┌─ Given text
To assess the clinical quality of diabetes care and the systems of care in place in Medicare managed care organizations (MCOs) to determine which systems are associated with the quality of care.


Cross-sectional, observational study that included a retrospective review of 2001 diabetes Health Plan Employer and Data Information Set (HEDIS) measures and a mailed survey to MCOs.


One hundred and thirty-four plans received systems surveys. Data on clinical quality were obtained from HEDIS reports of diabetes measures.
└─
┌─ Extracted information
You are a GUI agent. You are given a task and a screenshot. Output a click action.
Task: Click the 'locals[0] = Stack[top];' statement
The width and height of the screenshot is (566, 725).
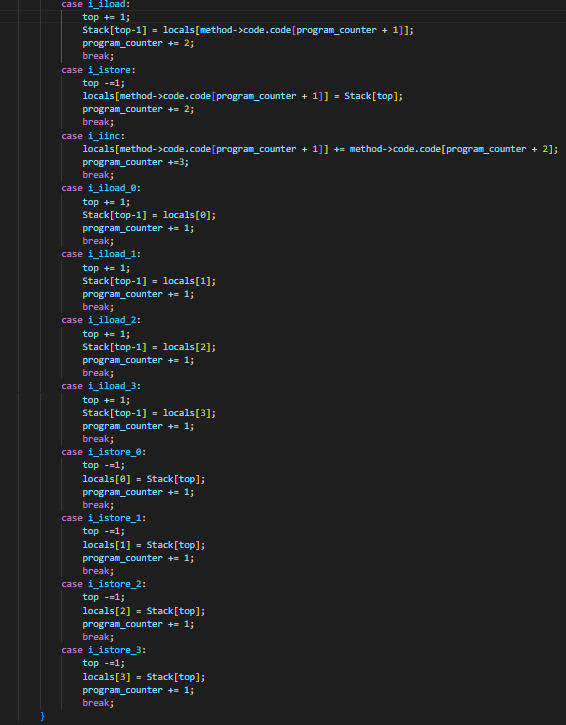pos(144,479)
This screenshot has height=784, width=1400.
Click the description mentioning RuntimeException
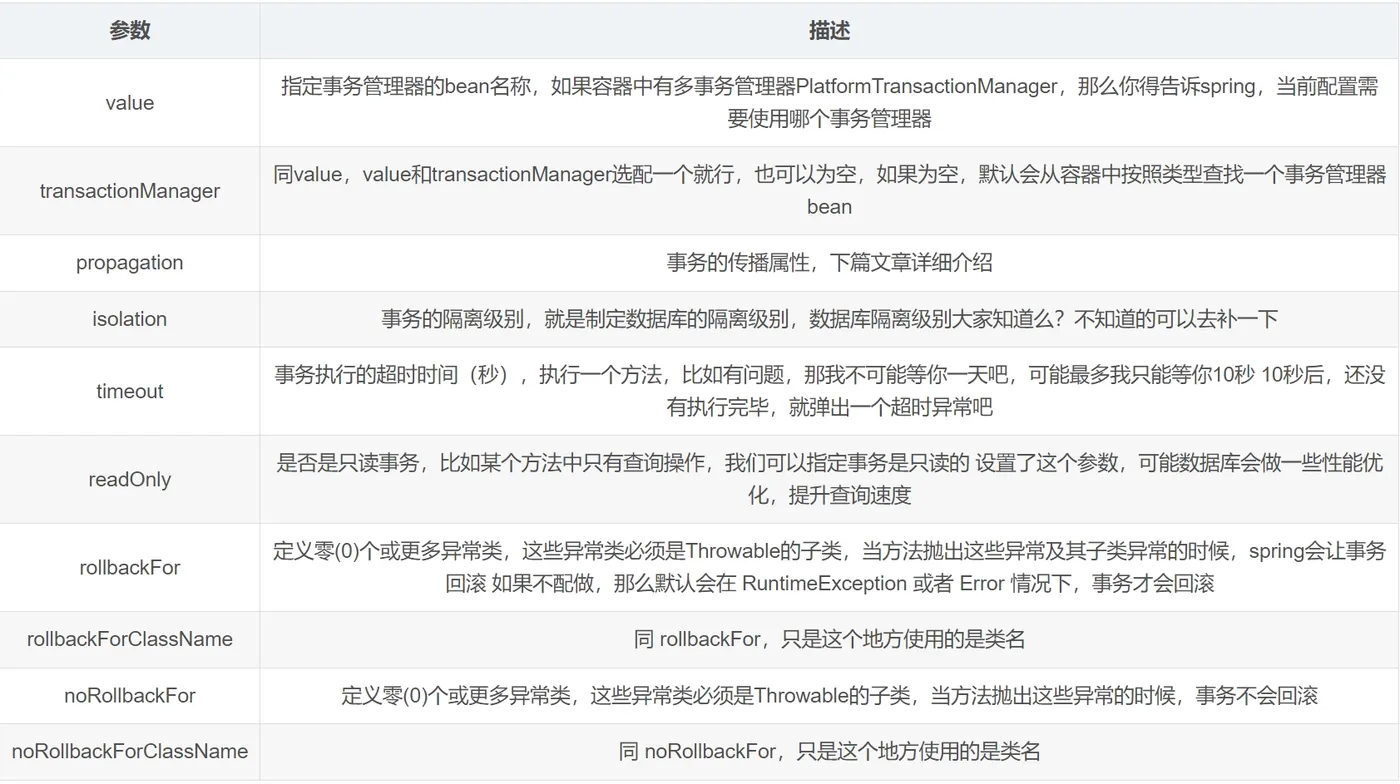[x=829, y=567]
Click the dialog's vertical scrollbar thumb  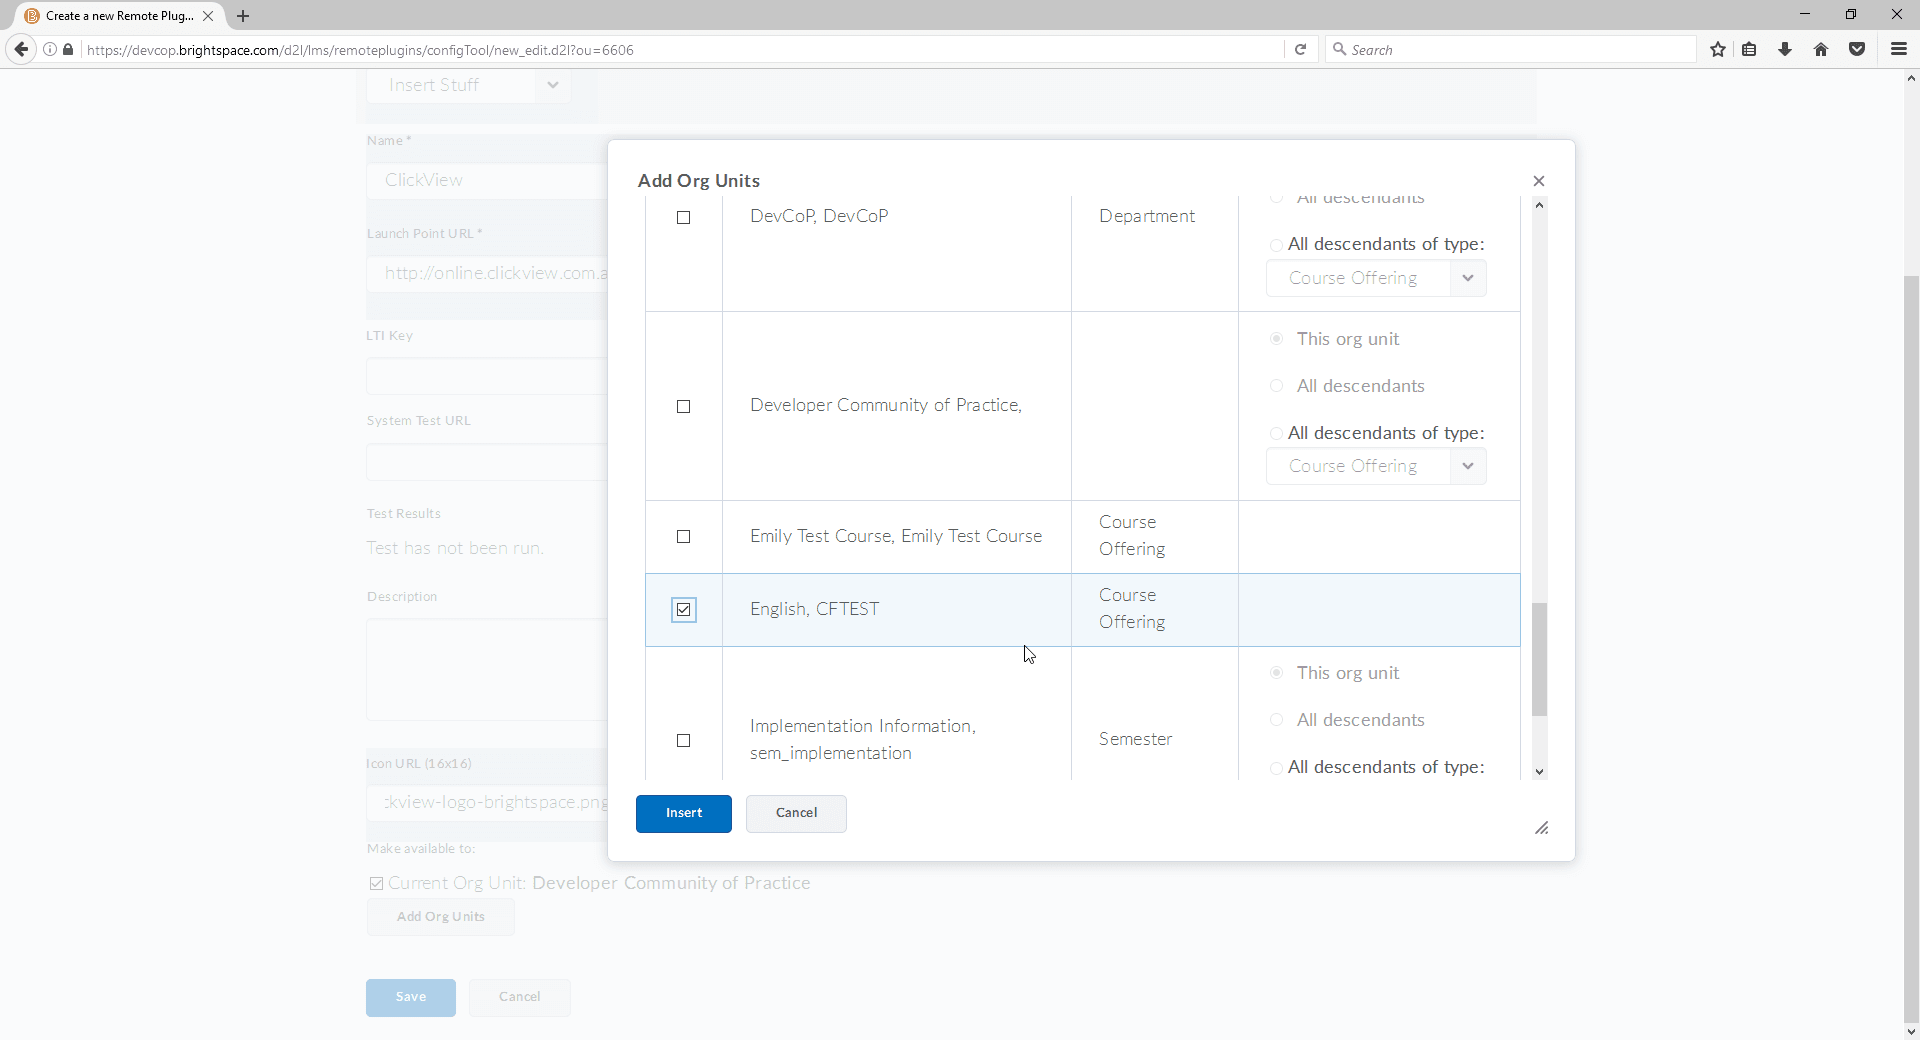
└─
Work instruction 1. Please quote the diabetes care text word for word, covering the stretch from "To assess the" through "quality of care.".
Work instruction 2. List the first word of every sentence in the diabetes care text.
Work instruction 3. Write what comes next in the diabetes care text, beginning after its final sentence.
These records have no connection to the text about diabetes care in Medicare managed care.

Answer box 1.
To assess the clinical quality of diabetes care and the systems of care in place in Medicare managed care organizations (MCOs) to determine which systems are associated with the quality of care.

Answer box 2. To, Cross-sectional, One, Data

Answer box 3.
Ninety plans returned the survey. Composite diabetes quality scores (CDSs) were based on averaging scores for the 6 HEDIS diabetes measures. For the upper quartile of responding plans, the average score was 77.6. The average score for the bottom quartile was 53.9 (P < .001). The mean number of systems or interventions for the upper-quartile group and the bottom-quartile group was 17.5 and 12.5 (P < .01), respectively. There were significant differences in the 2 groups in the following areas: computer-generated reminders, physician champions, practitioner quality-improvement work groups, clinical guidelines, academic detailing, self-management education, availability of laboratory results, and registry use. After adjusting for structural and geographic variables, practitioner input and use of clinical-guidelines software remained as independent predictors of CDS. Structural variables that were independent predictors were nonprofit status and increasing number of Medicare beneficiaries in the MCO.


MCO structure and greater use of systems/interventions are associated with higher-quality diabetes care. These relationships require further exploration.